Analysis of the Efficiency of Bus Transportation Using Large Scale GPS and Smart Card Data
Yun Wang, Faiz Currim and Sudha Ram

Efficiency evaluation is crucial to the management and development of smart urban transportation, as it allows transportation planners to better understand the impact of their decisions and design targeted interventions to improve productivity. In this work, we introduce a three-layer framework to support smart urban mobility with an emphasis on bus transportation. In Layer-1, we apply novel Big Data techniques to expeditiously calculate bus travel times and passenger demands using universal data streams. Layer-2 contains two analytic components: network analysis of passenger transit patterns and causal relationship analysis for bus delays. The third layer provides interactive visualization tools for decision support. Our system is developed in cooperation with the city of Fortaleza in Brazil. The use of generally available urban transportation data makes our methodology adaptable and customizable for other cities.

The Impact of Broadband Speed and Market Competition on Economic Growth of Local Towns and Communities
Aindrila Chakraborty, Sudip Bhattacharjee and James Marsden

Fiber-to-the-home (FTTH) is an exciting development that promises to bring fast internet to all communities, thus improving the backbone of all internet related activities for businesses and consumers.
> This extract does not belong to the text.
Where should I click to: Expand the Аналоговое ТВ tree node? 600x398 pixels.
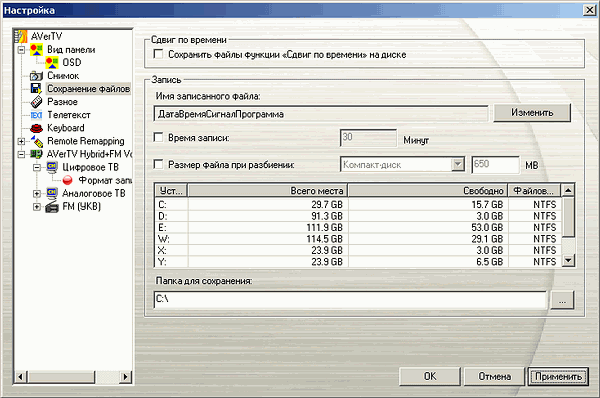(37, 194)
Recent technological advances in fixed line (wired) and mobile broadband (wireless) sectors can be beneficial to the economic development of local towns and communities in education, healthcare, public safety, job creation and other measures. While broadband expansion decisions are made locally, on a town basis, existing studies on the impact of broadband have generally focused on macro factors and country level analysis. Our study estimates, on a local community basis (town/municipality), the impact of certain aspects of broadband on different economic measures of towns. Combining data from a wide variety of sources, we find that market competition and speed drive local communities’ economic growth, albeit under certain conditions. We also observe that these drivers have a significant effect on different factors of local economies during the post-recession period (after 2009). To our knowledge, our data driven analysis is the first one that enables towns and communities to estimate whether they benefit economically, given their local conditions, before they commit to investing in FTTH and Gigabit Internet infrastructure development.

Peer Influence and the Choice of IT Careers
Nishtha Langer and Tarun Jain

The productivity of the Information Technology (IT) and IT enabled Services (ITeS) industry depends critically on the supply of high quality human capital. While existing research has examined the role of education and training on the human capital in this industry, little research informs the role of peer influences on the decision to pursue IT/ITeS careers. Managerial employees are especially critical to IT firms because they contribute beyond technical functions to management, sales, and marketing, and leadership roles. Therefore, focusing on managerial employees, we examine the influence of peers on the choice to pursue information technology careers in India. Specifically, we analyze data on student networks at a leading business school where students are exogenously assigned to peer groups, and link these to students’ choice of post-program careers in the IT industry. Although before the program, students have experience in both IT and non-IT fields, they may switch roles and/or industries after the program. For instance, some may pursue IT roles in non-IT sectors such as retail, whereas others may pursue non-IT roles such as strategy and sales in IT companies. We posit that such career choices may be informed and driven not only by own motivation and ability, but also by the influence of peers. Our findings reveal that being part of a group that includes peers who have worked in IT increases the likelihood of accepting an offer in the IT industry. However, counter-intuitively, we find that if a student has had no IT experience, having IT peers decreases the likelihood of accepting a job in the IT industry. In other words, IT peers discourage non-IT peers from being part of the IT industry.